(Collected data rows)
§

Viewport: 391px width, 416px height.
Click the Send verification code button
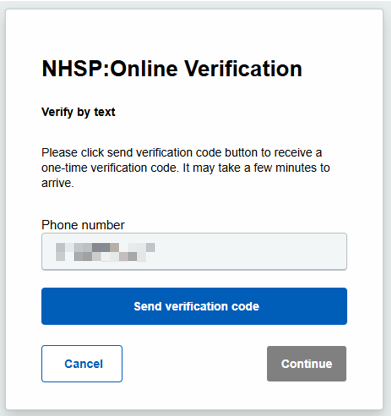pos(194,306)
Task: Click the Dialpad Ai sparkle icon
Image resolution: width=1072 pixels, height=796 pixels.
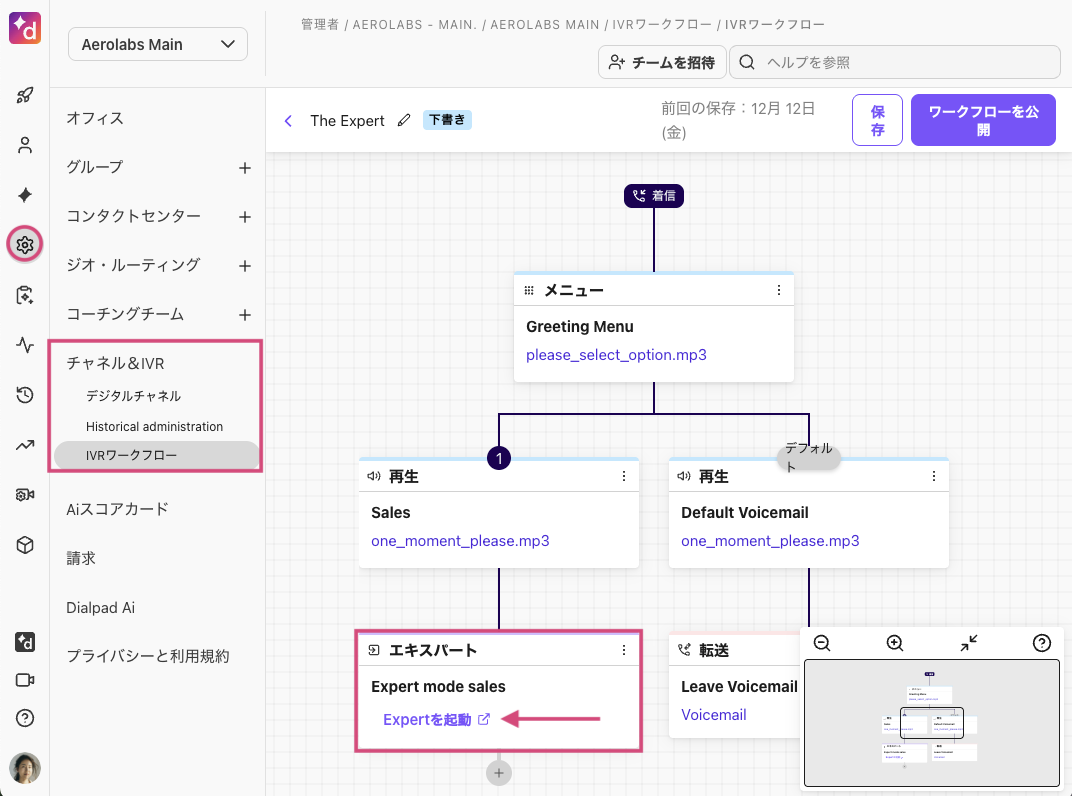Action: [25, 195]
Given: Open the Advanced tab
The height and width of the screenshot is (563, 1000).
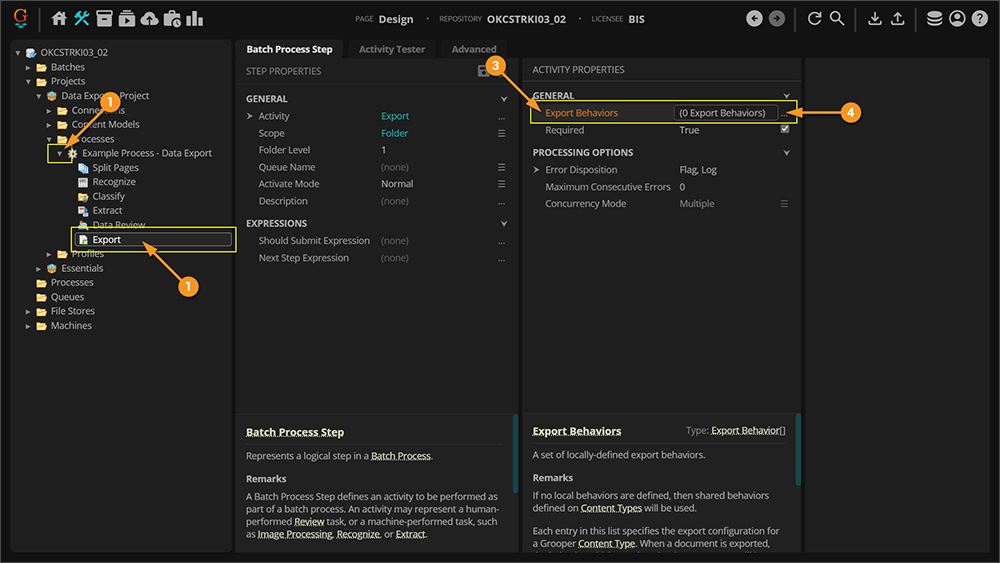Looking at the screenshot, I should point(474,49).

§

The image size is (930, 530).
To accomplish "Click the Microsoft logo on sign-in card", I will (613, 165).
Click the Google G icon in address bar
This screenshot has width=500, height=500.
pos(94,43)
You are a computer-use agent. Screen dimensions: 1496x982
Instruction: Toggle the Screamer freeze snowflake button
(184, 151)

§

--- WHAT TO WORK ON ---
Rewrite only the rows from the line containing "Viewport: 391px width, 416px height." down to the line containing "Looking at the", changing "Click" to "Select" and leaving everything else the same. Omit the pictures from your output.

--- THE SOLUTION ---
Viewport: 391px width, 416px height.
Select the Send verification code button
pos(194,306)
Task: Select the Dialpad Ai sparkle icon
Image resolution: width=1072 pixels, height=796 pixels.
Action: [25, 195]
Given: Open the Advanced tab
The height and width of the screenshot is (563, 1000).
Looking at the screenshot, I should point(474,49).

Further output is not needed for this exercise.